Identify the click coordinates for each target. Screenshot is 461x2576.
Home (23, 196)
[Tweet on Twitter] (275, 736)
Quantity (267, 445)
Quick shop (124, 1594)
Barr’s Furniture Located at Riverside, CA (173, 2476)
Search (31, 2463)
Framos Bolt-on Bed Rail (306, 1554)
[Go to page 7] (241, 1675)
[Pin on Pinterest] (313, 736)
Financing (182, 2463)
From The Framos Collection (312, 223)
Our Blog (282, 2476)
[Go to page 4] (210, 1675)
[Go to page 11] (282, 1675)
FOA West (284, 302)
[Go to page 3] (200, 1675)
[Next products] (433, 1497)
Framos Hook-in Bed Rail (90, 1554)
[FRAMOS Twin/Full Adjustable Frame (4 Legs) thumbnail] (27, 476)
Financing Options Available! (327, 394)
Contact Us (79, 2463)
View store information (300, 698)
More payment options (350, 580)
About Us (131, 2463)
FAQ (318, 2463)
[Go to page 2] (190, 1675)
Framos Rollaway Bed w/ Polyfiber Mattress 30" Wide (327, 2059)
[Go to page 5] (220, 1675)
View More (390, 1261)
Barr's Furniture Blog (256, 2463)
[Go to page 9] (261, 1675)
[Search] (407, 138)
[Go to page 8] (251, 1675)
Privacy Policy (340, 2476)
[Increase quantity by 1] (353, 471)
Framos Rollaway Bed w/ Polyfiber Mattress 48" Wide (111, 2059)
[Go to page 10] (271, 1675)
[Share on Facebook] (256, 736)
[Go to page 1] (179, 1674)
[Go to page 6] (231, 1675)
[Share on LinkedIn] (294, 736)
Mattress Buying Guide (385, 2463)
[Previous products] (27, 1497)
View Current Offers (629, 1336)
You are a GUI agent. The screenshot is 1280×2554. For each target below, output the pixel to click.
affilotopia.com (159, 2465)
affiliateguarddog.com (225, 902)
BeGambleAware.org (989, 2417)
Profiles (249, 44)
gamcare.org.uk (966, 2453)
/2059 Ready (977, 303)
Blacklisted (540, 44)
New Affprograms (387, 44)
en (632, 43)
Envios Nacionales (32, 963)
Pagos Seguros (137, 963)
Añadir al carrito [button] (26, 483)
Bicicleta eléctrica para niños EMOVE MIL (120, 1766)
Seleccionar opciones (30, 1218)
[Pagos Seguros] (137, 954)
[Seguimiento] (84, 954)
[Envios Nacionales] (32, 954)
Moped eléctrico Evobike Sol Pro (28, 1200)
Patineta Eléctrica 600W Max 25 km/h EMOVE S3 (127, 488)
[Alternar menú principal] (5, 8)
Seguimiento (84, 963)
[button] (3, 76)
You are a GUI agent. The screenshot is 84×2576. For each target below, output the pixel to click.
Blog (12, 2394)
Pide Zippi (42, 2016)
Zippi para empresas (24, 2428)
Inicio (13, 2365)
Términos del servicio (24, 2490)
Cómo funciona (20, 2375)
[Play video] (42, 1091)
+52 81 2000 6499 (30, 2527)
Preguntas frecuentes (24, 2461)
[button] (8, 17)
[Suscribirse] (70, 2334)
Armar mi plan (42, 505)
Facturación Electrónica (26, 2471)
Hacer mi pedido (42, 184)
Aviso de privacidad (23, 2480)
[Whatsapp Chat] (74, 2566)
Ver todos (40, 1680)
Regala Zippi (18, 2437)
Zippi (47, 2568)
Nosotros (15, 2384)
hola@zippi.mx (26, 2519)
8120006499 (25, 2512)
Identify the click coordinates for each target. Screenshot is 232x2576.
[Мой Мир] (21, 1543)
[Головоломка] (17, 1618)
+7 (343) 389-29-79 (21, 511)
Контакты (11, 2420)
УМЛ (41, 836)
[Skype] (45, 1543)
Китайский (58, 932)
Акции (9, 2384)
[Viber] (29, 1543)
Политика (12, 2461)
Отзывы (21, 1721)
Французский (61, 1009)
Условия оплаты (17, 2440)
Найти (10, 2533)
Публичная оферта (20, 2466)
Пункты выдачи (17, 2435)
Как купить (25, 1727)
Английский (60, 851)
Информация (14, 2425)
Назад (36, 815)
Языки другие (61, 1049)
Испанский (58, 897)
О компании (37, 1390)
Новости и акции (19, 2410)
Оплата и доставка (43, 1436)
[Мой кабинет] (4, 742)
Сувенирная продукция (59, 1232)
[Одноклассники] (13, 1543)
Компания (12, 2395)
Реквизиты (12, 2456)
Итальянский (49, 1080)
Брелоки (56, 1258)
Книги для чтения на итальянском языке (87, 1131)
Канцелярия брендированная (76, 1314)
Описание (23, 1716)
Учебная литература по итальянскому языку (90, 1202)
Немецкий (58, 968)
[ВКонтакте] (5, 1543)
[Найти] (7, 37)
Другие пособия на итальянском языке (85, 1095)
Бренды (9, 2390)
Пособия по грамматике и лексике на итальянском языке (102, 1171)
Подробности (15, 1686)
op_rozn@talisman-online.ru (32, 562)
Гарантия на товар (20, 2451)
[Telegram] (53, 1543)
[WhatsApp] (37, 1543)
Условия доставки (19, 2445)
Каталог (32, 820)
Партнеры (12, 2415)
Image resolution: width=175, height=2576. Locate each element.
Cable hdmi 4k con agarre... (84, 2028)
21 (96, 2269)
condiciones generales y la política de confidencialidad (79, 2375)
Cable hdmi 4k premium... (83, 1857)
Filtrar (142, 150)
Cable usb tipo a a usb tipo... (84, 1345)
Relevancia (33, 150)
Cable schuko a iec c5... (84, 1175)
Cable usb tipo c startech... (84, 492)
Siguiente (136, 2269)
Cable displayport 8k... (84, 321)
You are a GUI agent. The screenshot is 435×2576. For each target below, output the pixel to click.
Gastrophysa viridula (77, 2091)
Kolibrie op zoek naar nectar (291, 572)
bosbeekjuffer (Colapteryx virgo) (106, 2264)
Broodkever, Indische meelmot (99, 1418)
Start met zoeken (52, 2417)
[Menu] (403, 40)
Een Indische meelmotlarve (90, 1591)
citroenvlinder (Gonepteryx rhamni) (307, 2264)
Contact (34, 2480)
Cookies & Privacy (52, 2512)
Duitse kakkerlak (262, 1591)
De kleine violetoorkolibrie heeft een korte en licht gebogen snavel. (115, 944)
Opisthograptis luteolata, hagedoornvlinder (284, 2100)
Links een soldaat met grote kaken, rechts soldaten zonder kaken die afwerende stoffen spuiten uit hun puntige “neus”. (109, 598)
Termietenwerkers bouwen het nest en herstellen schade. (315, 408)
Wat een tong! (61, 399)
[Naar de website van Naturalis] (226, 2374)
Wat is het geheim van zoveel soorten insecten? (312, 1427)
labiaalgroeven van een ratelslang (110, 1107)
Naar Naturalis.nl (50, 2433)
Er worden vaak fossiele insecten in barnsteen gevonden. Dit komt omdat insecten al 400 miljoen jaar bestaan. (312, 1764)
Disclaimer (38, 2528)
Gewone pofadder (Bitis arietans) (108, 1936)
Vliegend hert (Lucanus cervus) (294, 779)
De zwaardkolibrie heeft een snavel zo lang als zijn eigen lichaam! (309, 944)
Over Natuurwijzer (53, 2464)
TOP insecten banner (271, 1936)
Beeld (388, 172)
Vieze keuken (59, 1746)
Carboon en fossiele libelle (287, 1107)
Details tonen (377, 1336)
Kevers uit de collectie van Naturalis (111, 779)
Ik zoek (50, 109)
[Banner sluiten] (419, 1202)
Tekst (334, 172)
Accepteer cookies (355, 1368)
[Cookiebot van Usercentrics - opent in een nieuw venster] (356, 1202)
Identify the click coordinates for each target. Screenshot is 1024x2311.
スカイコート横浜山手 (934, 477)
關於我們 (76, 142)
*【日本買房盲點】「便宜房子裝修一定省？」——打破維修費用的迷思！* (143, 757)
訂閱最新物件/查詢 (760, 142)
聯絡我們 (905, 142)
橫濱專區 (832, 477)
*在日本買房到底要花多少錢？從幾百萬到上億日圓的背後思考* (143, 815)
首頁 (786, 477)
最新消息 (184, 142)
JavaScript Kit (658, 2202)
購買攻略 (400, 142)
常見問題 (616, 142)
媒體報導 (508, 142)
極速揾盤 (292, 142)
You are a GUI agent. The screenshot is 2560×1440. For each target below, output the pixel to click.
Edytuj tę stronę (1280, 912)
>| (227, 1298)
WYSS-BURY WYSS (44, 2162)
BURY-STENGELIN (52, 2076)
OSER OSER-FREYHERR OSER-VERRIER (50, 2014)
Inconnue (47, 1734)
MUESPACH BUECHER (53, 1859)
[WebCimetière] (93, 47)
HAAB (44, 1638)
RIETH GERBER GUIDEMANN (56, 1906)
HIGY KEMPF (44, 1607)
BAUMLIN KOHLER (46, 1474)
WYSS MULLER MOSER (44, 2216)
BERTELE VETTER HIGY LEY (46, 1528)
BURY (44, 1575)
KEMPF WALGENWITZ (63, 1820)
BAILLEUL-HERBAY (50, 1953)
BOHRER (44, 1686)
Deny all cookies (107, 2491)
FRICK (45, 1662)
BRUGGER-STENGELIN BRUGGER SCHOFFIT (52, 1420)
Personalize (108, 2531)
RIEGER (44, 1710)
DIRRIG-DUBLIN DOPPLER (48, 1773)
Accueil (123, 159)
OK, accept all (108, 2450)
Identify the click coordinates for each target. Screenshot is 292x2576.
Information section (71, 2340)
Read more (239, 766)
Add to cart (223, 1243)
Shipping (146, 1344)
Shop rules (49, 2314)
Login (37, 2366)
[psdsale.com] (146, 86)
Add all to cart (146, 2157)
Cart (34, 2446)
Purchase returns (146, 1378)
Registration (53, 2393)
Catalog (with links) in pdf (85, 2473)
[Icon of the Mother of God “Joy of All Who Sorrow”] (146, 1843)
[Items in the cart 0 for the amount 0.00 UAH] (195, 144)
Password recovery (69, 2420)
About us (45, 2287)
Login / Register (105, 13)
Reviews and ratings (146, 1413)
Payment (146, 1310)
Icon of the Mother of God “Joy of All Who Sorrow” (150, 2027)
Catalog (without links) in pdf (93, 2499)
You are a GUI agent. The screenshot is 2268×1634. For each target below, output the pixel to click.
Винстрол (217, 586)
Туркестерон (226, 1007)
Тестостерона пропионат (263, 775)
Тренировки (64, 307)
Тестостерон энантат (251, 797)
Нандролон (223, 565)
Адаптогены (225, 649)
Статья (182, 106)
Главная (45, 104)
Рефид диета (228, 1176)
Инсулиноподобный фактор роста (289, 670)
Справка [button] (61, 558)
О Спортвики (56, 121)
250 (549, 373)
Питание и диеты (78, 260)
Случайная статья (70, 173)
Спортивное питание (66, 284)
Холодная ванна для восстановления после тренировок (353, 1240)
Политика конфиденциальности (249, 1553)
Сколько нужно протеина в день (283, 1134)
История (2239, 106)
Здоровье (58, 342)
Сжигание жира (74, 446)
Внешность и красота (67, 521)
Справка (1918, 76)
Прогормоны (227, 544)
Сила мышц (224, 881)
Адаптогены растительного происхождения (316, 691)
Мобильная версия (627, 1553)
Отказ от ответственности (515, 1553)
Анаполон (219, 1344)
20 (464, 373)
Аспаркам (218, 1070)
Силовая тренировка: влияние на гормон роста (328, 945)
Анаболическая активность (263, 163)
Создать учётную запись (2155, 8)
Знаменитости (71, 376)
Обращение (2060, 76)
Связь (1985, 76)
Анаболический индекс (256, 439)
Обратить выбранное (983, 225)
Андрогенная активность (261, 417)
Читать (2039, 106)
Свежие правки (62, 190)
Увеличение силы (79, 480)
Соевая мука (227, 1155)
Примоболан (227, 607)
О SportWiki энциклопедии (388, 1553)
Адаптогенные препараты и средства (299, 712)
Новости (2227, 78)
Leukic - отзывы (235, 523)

- _Exercise directions_
The entries above hold a line with "RIEGER (44, 1710)" and a later line with "About us (45, 2287)". Write out exactly those lines and all lines between, nothing more.

- _Output for this exercise_
RIEGER (44, 1710)
DIRRIG-DUBLIN DOPPLER (48, 1773)
Accueil (123, 159)
OK, accept all (108, 2450)
Identify the click coordinates for each target. Screenshot is 292x2576.
Information section (71, 2340)
Read more (239, 766)
Add to cart (223, 1243)
Shipping (146, 1344)
Shop rules (49, 2314)
Login (37, 2366)
[psdsale.com] (146, 86)
Add all to cart (146, 2157)
Cart (34, 2446)
Purchase returns (146, 1378)
Registration (53, 2393)
Catalog (with links) in pdf (85, 2473)
[Icon of the Mother of God “Joy of All Who Sorrow”] (146, 1843)
[Items in the cart 0 for the amount 0.00 UAH] (195, 144)
Password recovery (69, 2420)
About us (45, 2287)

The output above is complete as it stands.